Afterwards, K asked if I had known it was only going to take an hour after the epi if I would have tried to make it, I said yes, and I really would have.

We are so in love.  Bug just wants to hold him all the time.  She walks around the house saying 'baby, baby' it is SO adorable.  He continues to nurse like a champ, which is such a different experience than what I had with Bug in the beginning.  It's cute though, as I have an amazing supply again this time, and he sometimes has a hard time keeping up with it.  Especially as he likes to comfort nurse, so he does some spitting up.  I still can't fathom that my 5 ft 106 pound frame carried and delivered an 8 1/2 pound baby.  No wonder I was so uncomfortable at the end!!

We are trying to get into good sleeping habits.  His witching hours tend to start around 1:00am.  Last night we were up until about 5:00.  He's got some seriously explosive gas that doesn't help his awake time as it is usually because of that.  Once he lets out a fart that is fitting for a full grown male he usually calms down and can make it back to sleep.  He doesn't like laying flat though, so right now he's sleeping in his car seat instead of the bassinet.  It is exhausting, but I wouldn't trade it for the world.

Thursday, January 3, 2013

Getting Close!

Today I am 39 weeks 3 days pregnant.  Wow, where has the time gone?  I went in for my 39 week check up yesterday, and I was almost 4 cm dilated, and about 70% thinned out.  We did a NST because K20 hasn't moved as much recently, but all was good.  She asked how I felt about induction, and I told her that I didn't really want to be induced.  But, I knew it was an eventuality, so I told her that I was OK with her stripping my membranes to 'help' things along.  I recognize this will only help out if I am ready, so I am OK with that.  Well, I've been having BH contractions for months, and the last month or so they come pretty often, but they don't hurt, just a bit uncomfortable because my tummy gets so tight and the baby pushes on my bladder.  Well, after I got home last night they became a little more regular and a lot more uncomfortable,  even getting to the point of a little painful.

And then the crap hit the fan.  My mom called and said she was sick (she's Bug's babysitter when we go to the hospital).  So K and I discussed calling his mom to see if she'd drive here (about 1 1/2 hours) but decided not to as we knew my mom would be able to handle it, especially since Bug is a bit sick herself.

Then we got a call from his mom that we managed to miss.  Her message?  Simply that she was in the hospital.  So we frantically get a hold of her, and it turns out that she has 2 blood clots in her brain and is Neurological ICU awaiting surgery.  Um, yeah, that's a REALLY big deal.

Luckily the contractions died down.  K is visiting his mom right now, trying to find out everything he can (he's her medical POA) and be her support since none of his siblings live anywhere close.
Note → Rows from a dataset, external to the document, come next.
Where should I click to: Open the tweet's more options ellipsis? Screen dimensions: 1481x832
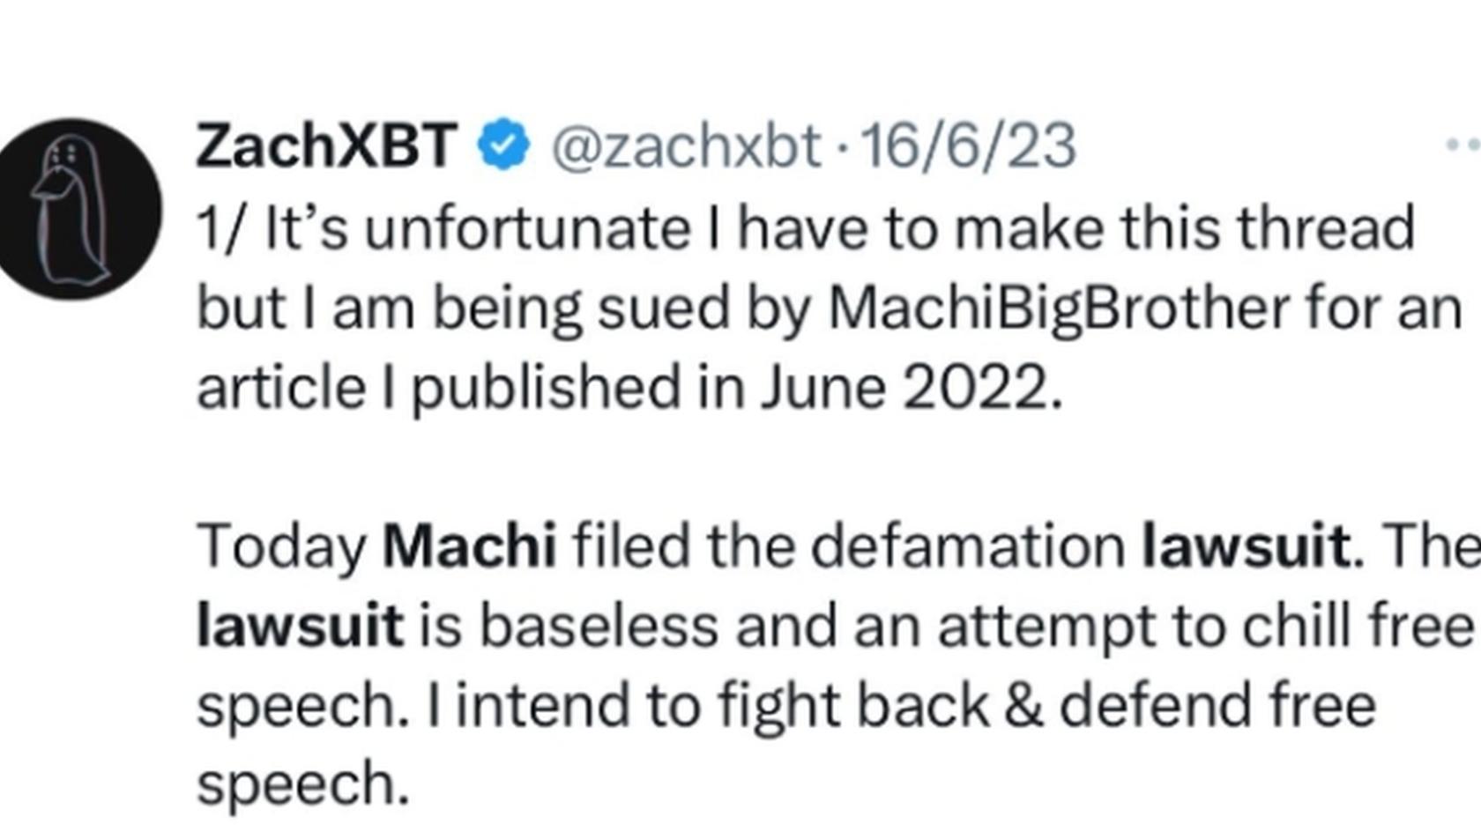pos(1463,145)
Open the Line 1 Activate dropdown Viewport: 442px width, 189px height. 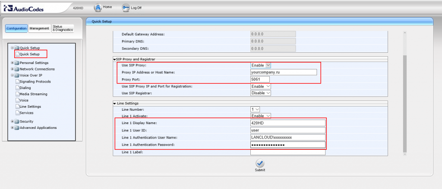tap(261, 116)
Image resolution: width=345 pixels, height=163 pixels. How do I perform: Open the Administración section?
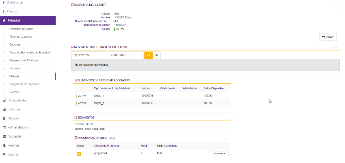coord(18,127)
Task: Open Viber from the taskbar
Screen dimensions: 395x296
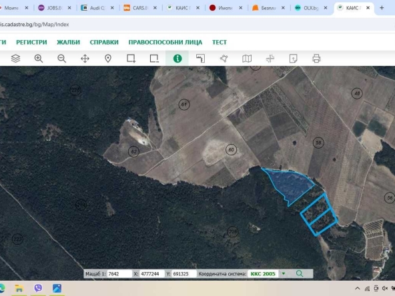Action: (38, 288)
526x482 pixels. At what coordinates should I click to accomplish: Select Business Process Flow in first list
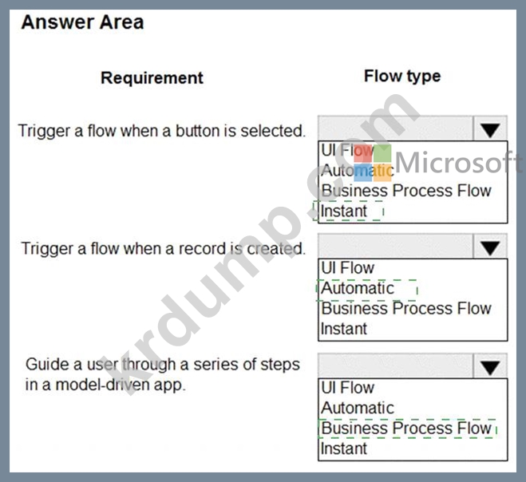click(x=406, y=191)
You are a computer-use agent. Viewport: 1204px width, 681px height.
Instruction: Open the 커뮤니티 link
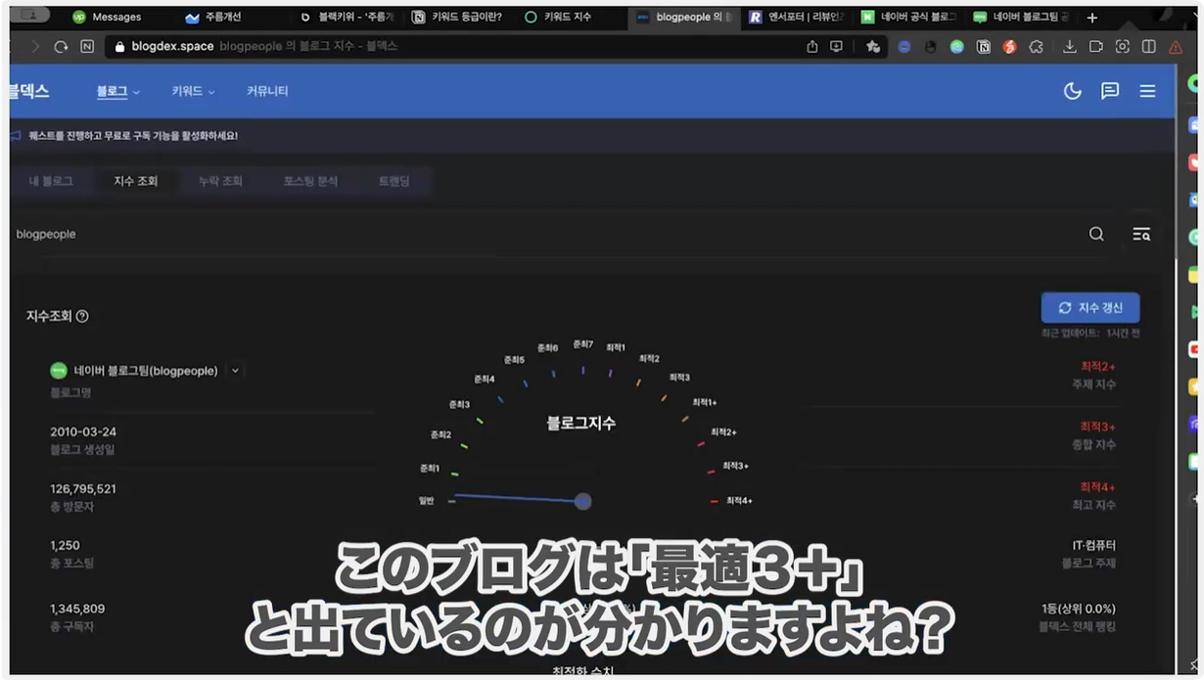[x=267, y=91]
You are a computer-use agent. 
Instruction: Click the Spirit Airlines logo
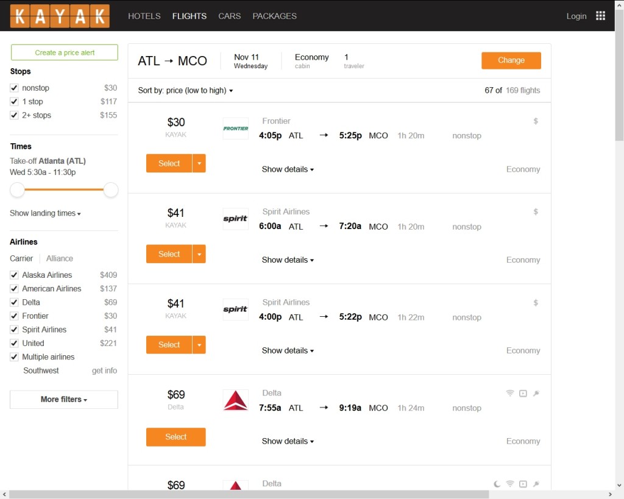point(235,219)
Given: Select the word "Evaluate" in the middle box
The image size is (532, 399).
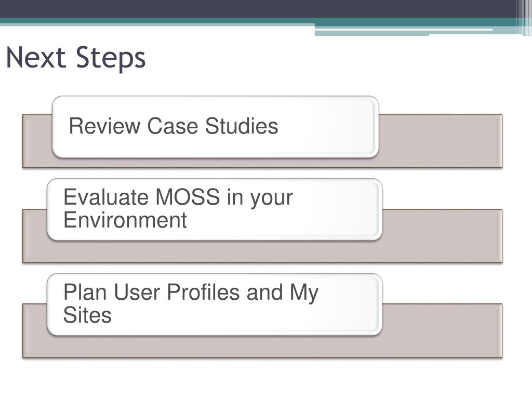Looking at the screenshot, I should pos(106,197).
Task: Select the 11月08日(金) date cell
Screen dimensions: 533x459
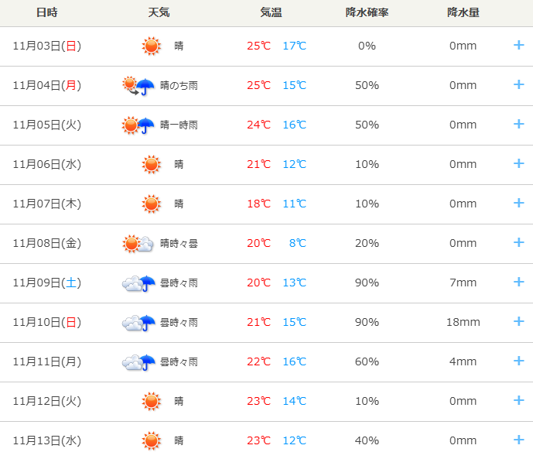Action: coord(47,243)
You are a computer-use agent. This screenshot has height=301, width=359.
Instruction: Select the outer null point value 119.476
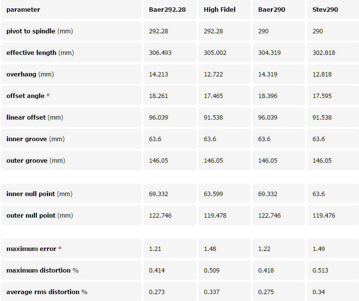(x=324, y=216)
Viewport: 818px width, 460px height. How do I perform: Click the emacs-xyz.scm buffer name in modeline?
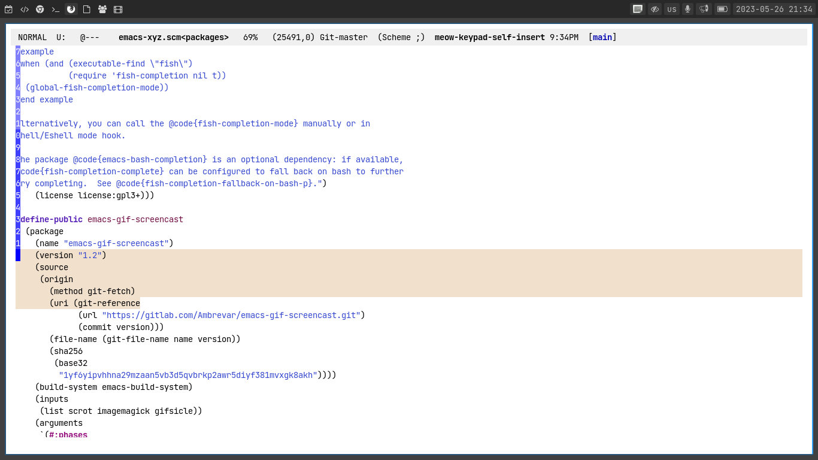tap(173, 37)
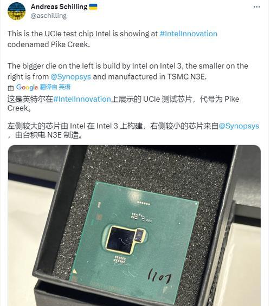Open #IntelInnovation hashtag in Chinese translation
This screenshot has height=306, width=271.
coord(82,99)
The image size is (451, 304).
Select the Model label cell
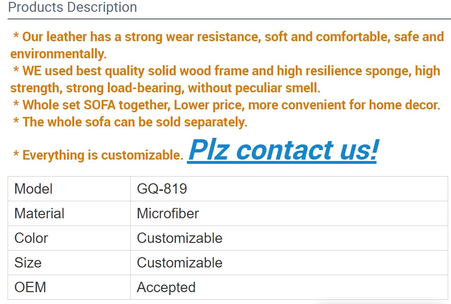[69, 189]
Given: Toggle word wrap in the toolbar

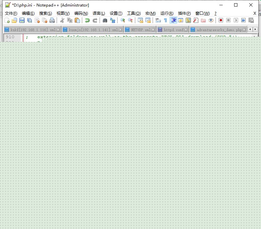Looking at the screenshot, I should 158,20.
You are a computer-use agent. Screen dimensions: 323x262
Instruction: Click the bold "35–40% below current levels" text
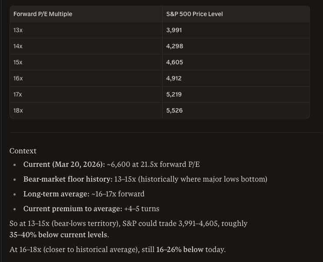pyautogui.click(x=58, y=235)
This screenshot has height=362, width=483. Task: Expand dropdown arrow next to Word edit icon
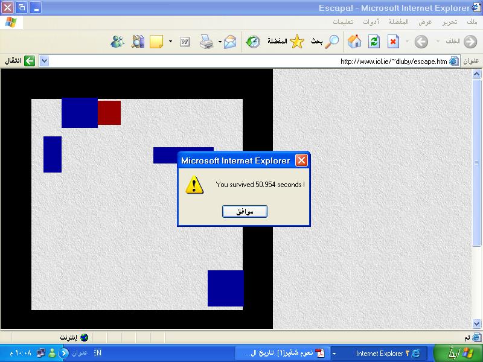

Today I had some bloody show and lost a ton of my mucus plug - I can't imagine there's any of it left.  Contractions were back to 'normal' though, no real pain, just discomfort.

My mom is feeling better.

His mom is a scary waiting game, but hopefully her prognosis is good.  They think it's from a fall she took while walking her (big) dog.  (Mind you, the dog is good sized and she's only about 4ft10).  So it's been suggested she get rid of the dog (that's not gonna be easy for us to convince her).  But after K finds out all the medical stuff he's going to talk to a cardiac surgeon that he knows, and I'm going to talk to a nurse that I work with whose husband happens to be a neurosurgeon.  Hopefully all is well, even if she has to come stay with us for a little while.

When it rains, it pours, right?

But today still finds me pregnant, which has been a blessing with all else that is going on.  I have another appt on Monday, and if nothing has happened by then, I've agreed to schedule an induction at the end of next week.  I'm hoping I won't have to be induced, but we'll see how it goes.

I miss you all ~ I promise I'll get to be a better blogger and commenter again!!!